Archives of Maryland
(Biographical Series)

Samuel Wiltshire
MSA SC 3520-17122 

Biography:

Samuel Wiltshire enlisted in the Fourth Company of the First Maryland Regiment in January, 1776, becoming an early volunteer in the American Revolution. He served among the men whose heroic stand at the Battle of Brooklyn in August, 1776, enabled the rest of the American army to escape, the fabled "Maryland 400." While he survived that battle, and several others that fall, he apparently ended his military career in less than honorable circumstances as a deserter in May of 1777. [1]

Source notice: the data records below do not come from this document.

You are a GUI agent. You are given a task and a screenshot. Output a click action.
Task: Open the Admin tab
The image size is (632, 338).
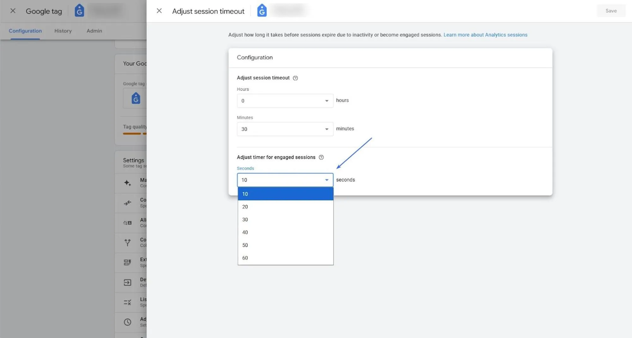pos(94,31)
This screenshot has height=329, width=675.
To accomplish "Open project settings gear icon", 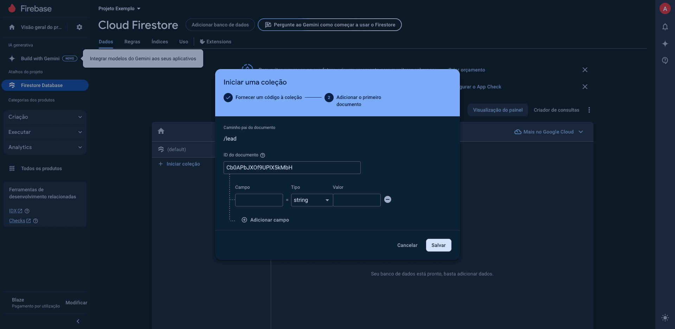I will point(79,27).
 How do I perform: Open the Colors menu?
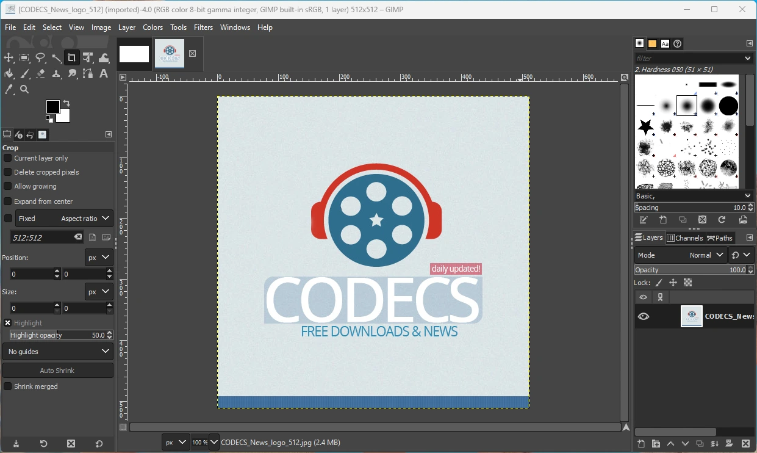[152, 27]
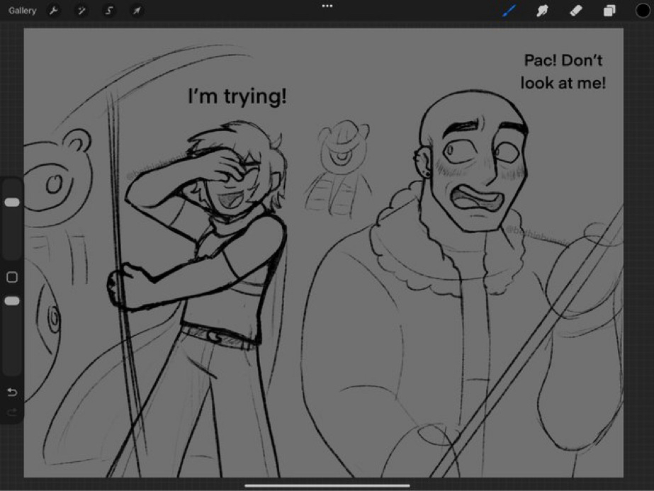Click the brush size slider handle

[x=12, y=203]
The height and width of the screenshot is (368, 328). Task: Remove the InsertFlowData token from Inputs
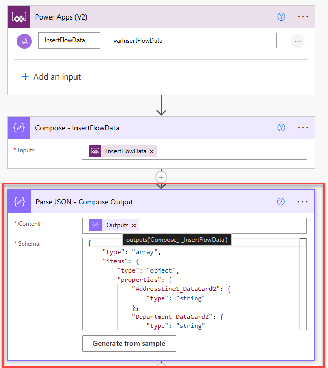coord(152,151)
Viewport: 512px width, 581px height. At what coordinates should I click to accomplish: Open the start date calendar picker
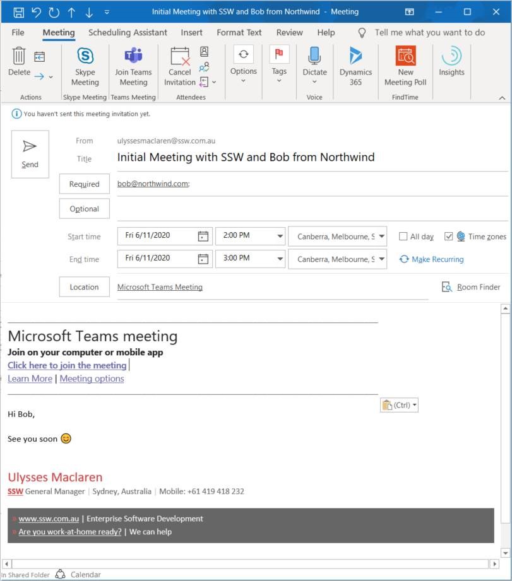pyautogui.click(x=203, y=237)
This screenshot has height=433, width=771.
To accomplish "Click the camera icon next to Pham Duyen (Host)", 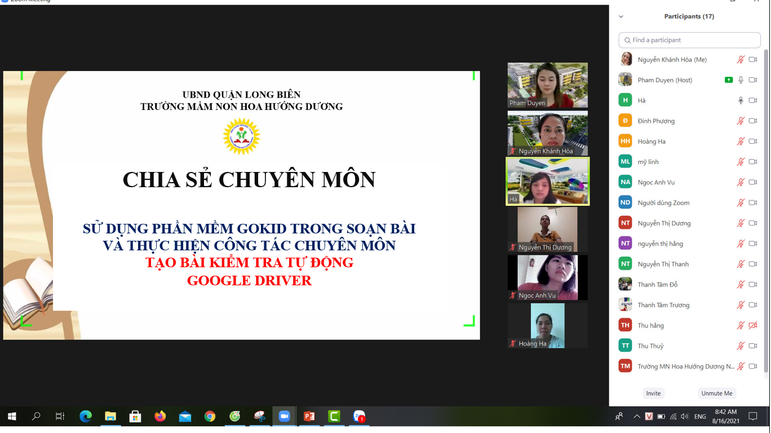I will (753, 80).
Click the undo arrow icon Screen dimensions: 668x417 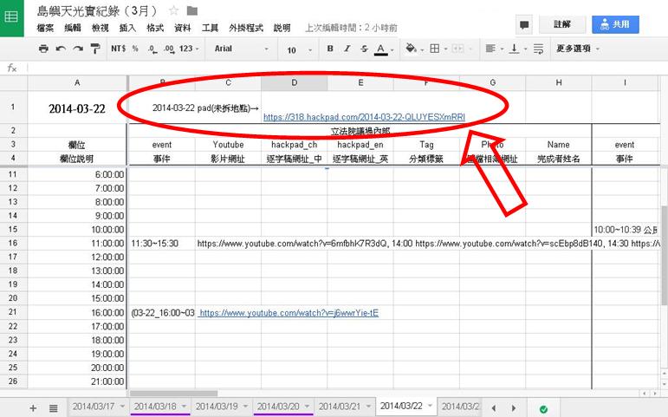click(61, 49)
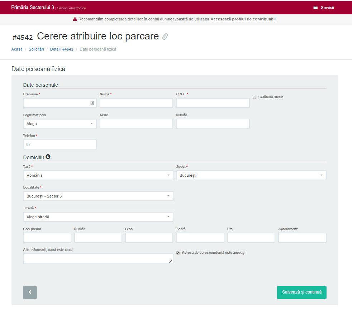
Task: Click the back arrow button
Action: click(x=30, y=292)
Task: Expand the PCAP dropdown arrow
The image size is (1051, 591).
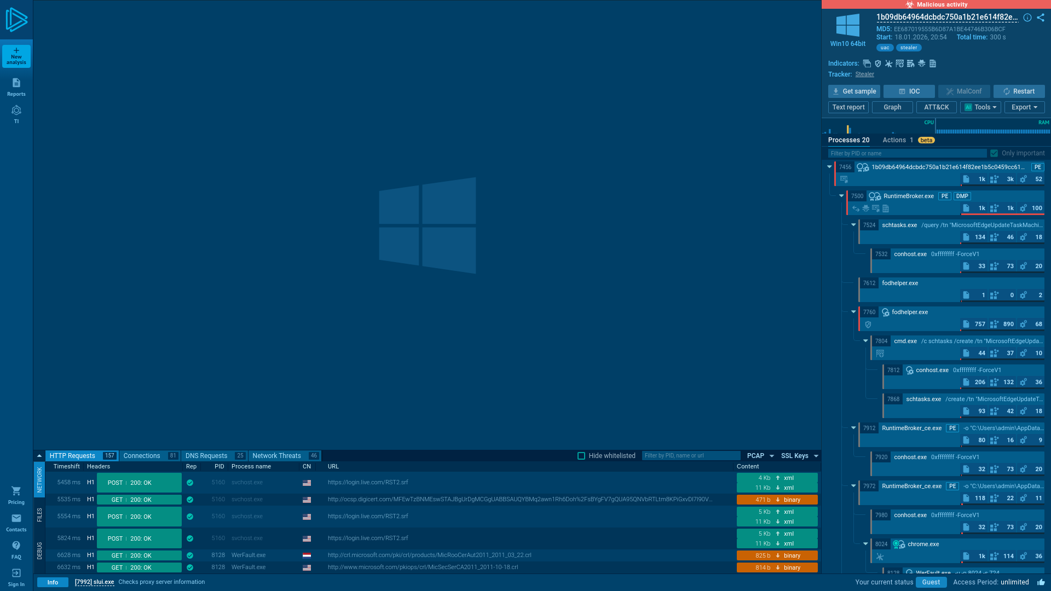Action: pyautogui.click(x=772, y=456)

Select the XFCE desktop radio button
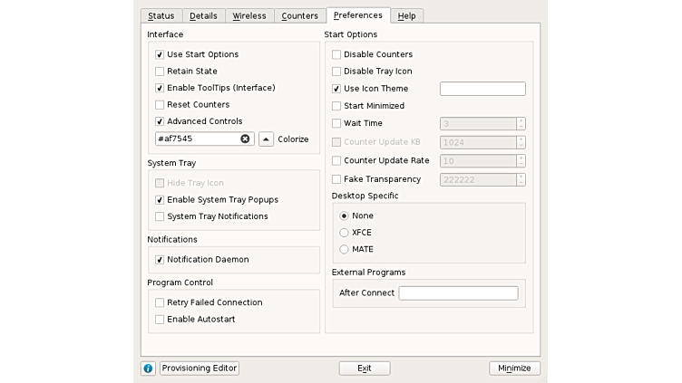tap(344, 233)
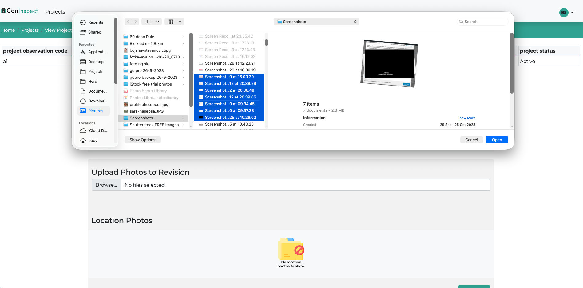583x288 pixels.
Task: Click the bocy home icon in sidebar
Action: tap(83, 141)
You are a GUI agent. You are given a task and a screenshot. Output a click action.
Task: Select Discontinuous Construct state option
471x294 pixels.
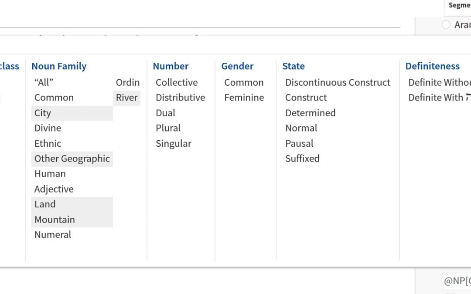pos(338,82)
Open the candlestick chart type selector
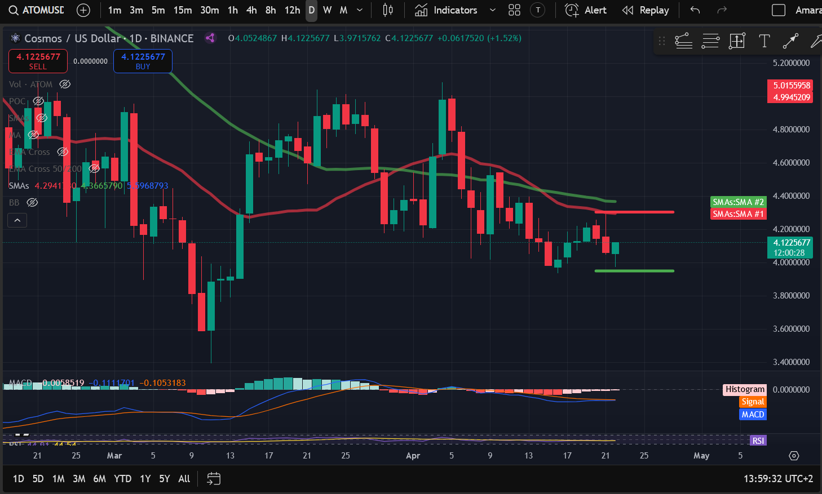Screen dimensions: 822x494 click(x=388, y=10)
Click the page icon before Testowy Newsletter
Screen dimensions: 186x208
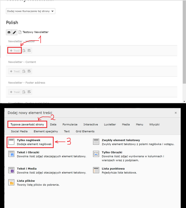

The Battle of Brooklyn (sometimes called the Battle of Long Island), fought on August 27, 1776, was the first full-scale battle of the Revolutionary War, and was an attempt by the Americans to prevent the British from taking New York. The battle was complete disaster for the Americans, as the Continental Army was outflanked and surrounded by the British. A portion of the Maryland troops, including Wiltshire's company, sought to retreat to the American's fortified camp, but were blocked by the British. The Marylanders launched a series of attacks which delayed the British advance and allowed the bulk of the American troops to escape, at high cost. Some 80 percent of Wiltshire's company was killed or captured; he was one of only a dozen privates, along with a sergeant and a drummer, who survived the battle. [2]  

Wiltshire stayed with the army through the rest of the difficult fall of 1776, a series of defeats that saw the American pushed out of New York, followed with revitalizing victories at Trenton and Princeton late that winter. In December, 1776, he reenlisted in the First Maryland Regiment. However, the following May, he was reported as a deserter, and dropped off the historical record. Desertion had many causes during the American Revolution, ranging from cowardice to financial distress at home to administrative errors, and it is unknown what occurred in the case of Samuel Wiltshire.

-Owen Lourie

Notes:

1. Muster Rolls and Other Records of Service of Maryland Troops in the American Revolution, Archives of Maryland Online, vol. 18. pps. 12, 173.

2. Return of the Maryland troops, 27 September 1776. From Fold3.com. For more on the experience of the Marylanders at the Battle of Brooklyn, see "In Their Own Words," on the Maryland State Archives research blog, Finding the Maryland 400.